Furthermore, he informed me, I was being “selfish.”


He hastened to explain himself when he saw the look of disbelief flicker across my face.


“First you brought me this book I wanted after school," he started.


“Yes, I did.”


“That was nice.”


“Yes it was.”


“Then you drew pictures for me.”


“Yes, yes, that was nice, too.”


“And now you want to take me to the playground,” he concluded, having done a lousy job, in my opinion, of defending his position.


“Yes, I do want to take you to the playground,” I said, trying to manage my frustration and failing, “Because it is a BEAUTIFUL day and I want you to run around and have fun and leave me alone and be happy, LIKE A KID IS SUPPOSED TO DO!”


He grumpily conceded, and we, very slowly, walked to the playground. By the time we got there, the beautiful day was not so beautiful. In fact, it didn’t even look like day anymore. In fact, it was dark as Hades.


“It’s NIGHT,” Seconda noted.


“It looks like nighttime but it’s not night yet,” Primo corrected.


Raindrops had begun to fall. We could feel them. It didn’t just look like rain was coming. The rain had started. But it had taken us a flipping hour to get the playground, and we had done it, by God, we’d made it there, and nothing was going to make me turn around.


The kids played for about two minutes while the last, foolhardy caregivers fled with their charges in tow. We were the only people in the playground and it had become so dark, as Primo put it, it looked like we were “in a forest of darkness.”
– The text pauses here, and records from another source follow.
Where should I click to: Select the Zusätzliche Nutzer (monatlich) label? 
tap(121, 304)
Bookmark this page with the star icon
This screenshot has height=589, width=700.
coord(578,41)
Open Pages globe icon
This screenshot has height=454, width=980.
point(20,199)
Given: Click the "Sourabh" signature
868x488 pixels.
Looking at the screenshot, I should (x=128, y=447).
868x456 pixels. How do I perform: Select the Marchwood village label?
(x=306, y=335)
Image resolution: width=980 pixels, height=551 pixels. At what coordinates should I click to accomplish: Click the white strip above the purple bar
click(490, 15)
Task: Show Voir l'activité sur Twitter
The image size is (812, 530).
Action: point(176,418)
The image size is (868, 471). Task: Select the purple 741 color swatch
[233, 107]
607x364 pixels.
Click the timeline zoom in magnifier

And then it started to pour. A biblical rainfall that leaves you wondering if there’s an ark somewhere you could hitch a ride on.
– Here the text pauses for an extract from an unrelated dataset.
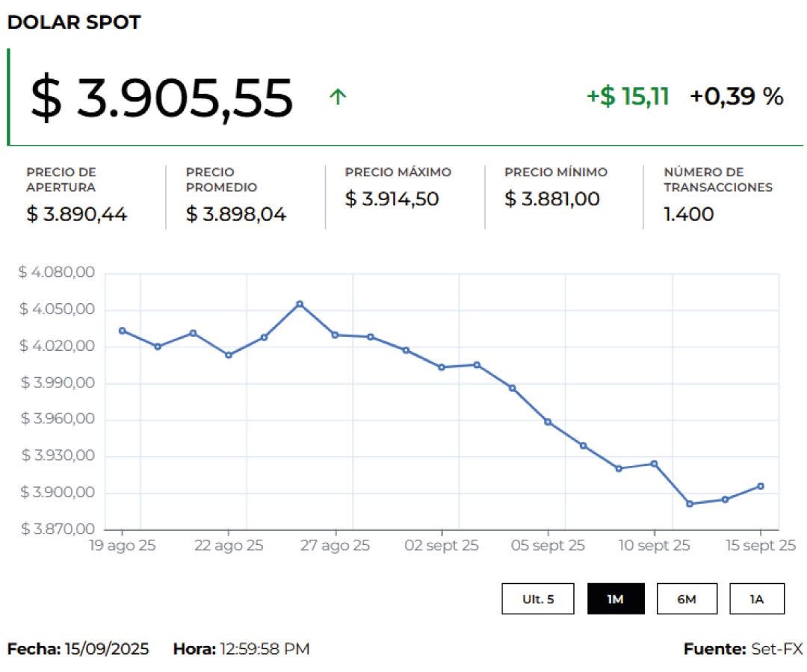Screen dimensions: 807x672
Task: Click the Precio Promedio value
Action: point(236,214)
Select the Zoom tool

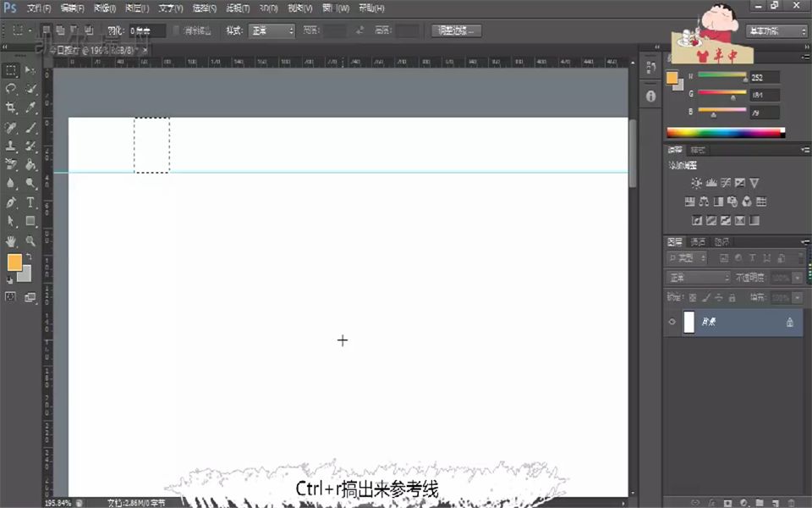click(x=30, y=241)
A quick assessment of the stroller confirmed that there was no rain cover, no rain jackets, no umbrella, nothing in the way of deluge protection. And that’s when my Hallmark moment happened.


“Fuck it,” I thought.


“IT’S RAINING!!!!!”” I threw my head back and shouted.


“IT’S POURING!!!!” Primo sang


“DA OLD MAN IS ---- SNORING!!!!!!” Seconda brought it home.


Incredible sheets of water fell out of the sky so that within a minute we were sopping. The more it rained, the louder we sang.


“Let’s run to the awning!” Primo shouted.


“AWNING-HOPPING!” I yelled.


“HOPPING HOPPING HOPPING!” Sec shrieked.


“I AM WEEEEEEEEET!” yelled my son, laughing so hard he could hardly speak.


And we went on like this all the way home, yelling and whopping and laughing and loving the rain and life and each other. Especially each other.


When we got home, we peeled off our dripping clothes, wrapped ourselves in towels, and curled up on the couch to read a long book.


Turns out it wasn’t such an awful afternoon after all.